Busting the Myth of European Debt

Everyone's concerned about European debt levels. People have also pointed out that the US is in a better position than Europe. The data do not bear that out:

Gross US debt was 86.4% of GDP in 2009
Gross EU16 debt was 78.7% of GDP in 2009
Gross EU27 debt was 73.6% of GDP in 2009

US Budget deficit was 10.3% in 2009
EU16 budget deficit was 6.3% in 2009
EU27 budget deficit was 6.8% in 2009

In short, yes be worried about Greece, Ireland, Spain and others. But both the Eurozone (EU16) and the European Union as a whole (EU27) is in a more fiscally sound position than the United States. This should be a major determining factor behind risk analyses of European government bonds in comparison to US Treasury bonds.

Data information:
  • US GDP in 2009 was $14.2563 Trillion. Source: Fred GDPA.txt
  • Gross government debt in 2009 was $12.31134967751203 Trillion. Source: Treasury Direct debt for 2009-12-31.
  • Government debt as percentage of GDP is 86.4%
  • US Budget Deficit in 2009 was $1.471295 Trillion. Source: MTS0110.txt. Data collated into spreadsheet here.
  • US Budget Deficit in 2009 was 10.3% of GDP.
  • EU16 and EU27 data available in summary table from Eurostat. Source: Provision of deficit and debt data for 2009 - first notification.
  • Eurostat Provision of deficit and debt data for 2009 states on page 2, footnote 1: "Government debt is the consolidated gross debt of the whole general government sector outstanding at the end of the year (at nominal value).", which corresponds more or less to gross debt levels recorded at US Treasury Direct website. (ie: apples are being compared to apples)

2 comments:

Jaap said...

dear OSO,

the most perceived problem with the EU government debt is not the height, but more the expectation if this can be paid off. especially the Mediterranean countries are coping with a stable or decling population, compared to a constant expansion of the population in the US.
i.e.: the Greek debt will never be paid off, and the US-debt will most likely be outgrown by the GDP.

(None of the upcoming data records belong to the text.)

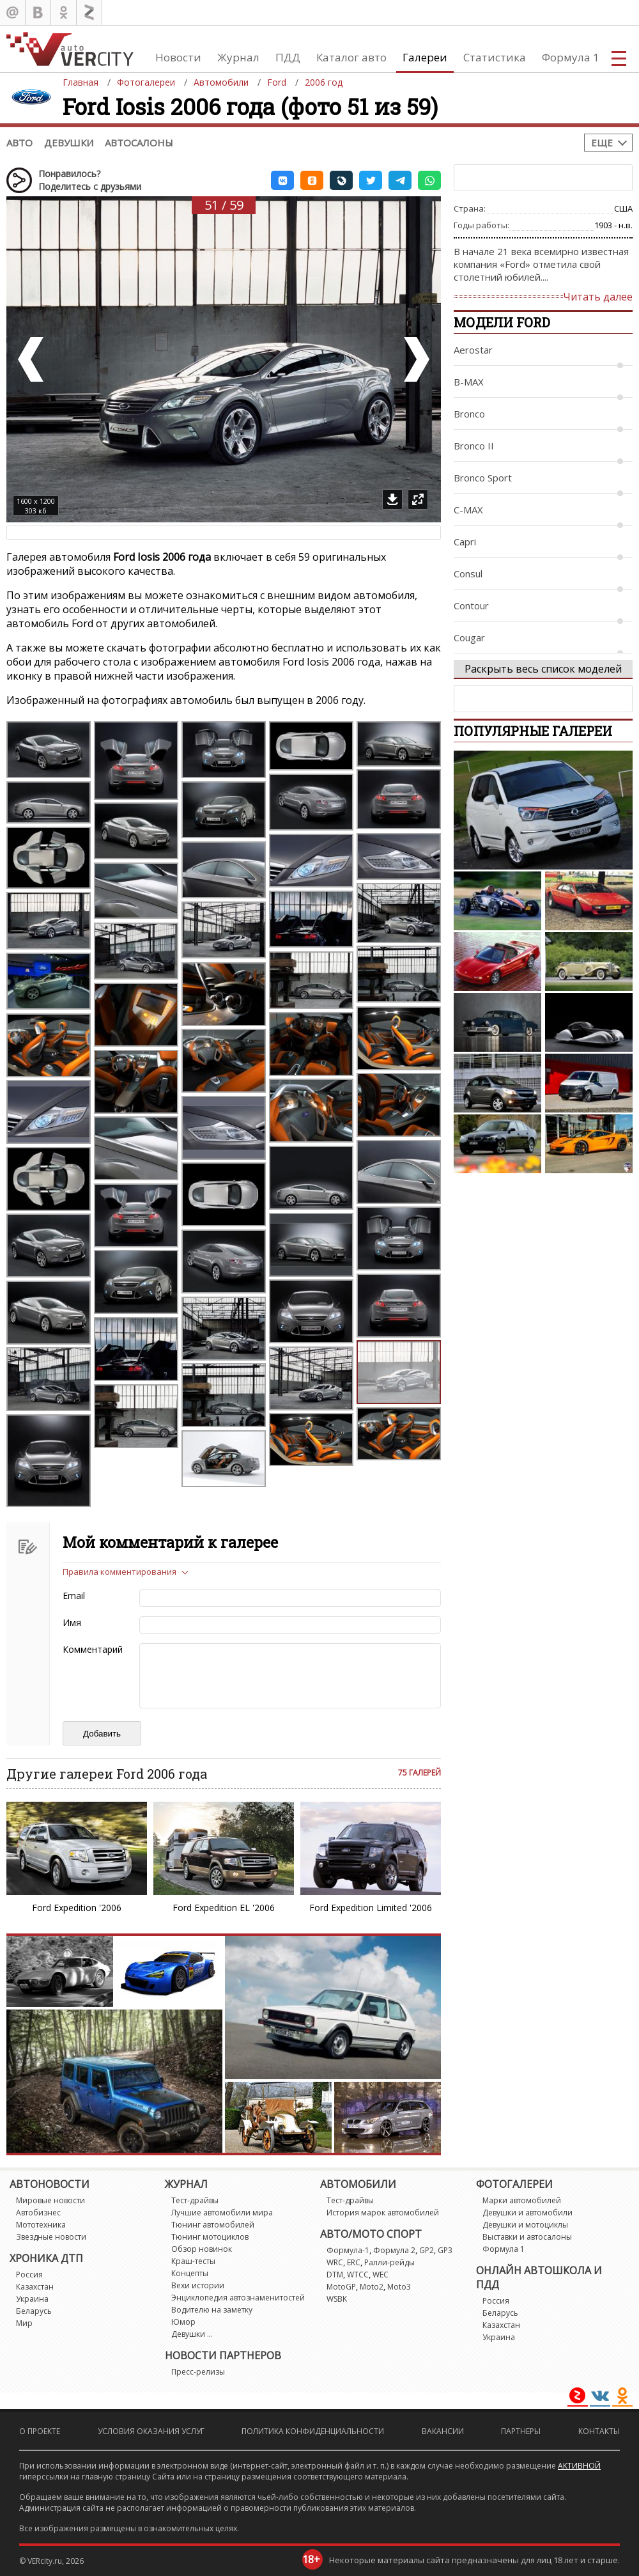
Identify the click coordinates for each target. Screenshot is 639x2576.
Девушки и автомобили (527, 2212)
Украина (32, 2298)
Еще (602, 142)
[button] (282, 180)
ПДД (287, 57)
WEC (381, 2274)
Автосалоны (139, 142)
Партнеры (521, 2431)
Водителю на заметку (211, 2309)
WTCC (358, 2274)
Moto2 (371, 2286)
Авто (19, 142)
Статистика (494, 57)
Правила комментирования (119, 1571)
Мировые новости (50, 2200)
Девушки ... (192, 2334)
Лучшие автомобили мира (222, 2212)
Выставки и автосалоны (527, 2236)
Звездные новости (51, 2236)
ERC (353, 2262)
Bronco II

One Salient Oversight said...

the US-debt will most likely be outgrown by the GDP

Pre 1980 your view would be right. Since 1980, however, GDP in the US has slowed considerably. Moreover, debt levels in the US have grown in relation to GDP.

Of course the US could just begin growing at a faster rate again... but then so could Greece.

And population is hardly a good measure for determining growth. US birthrates are almost below replacement level.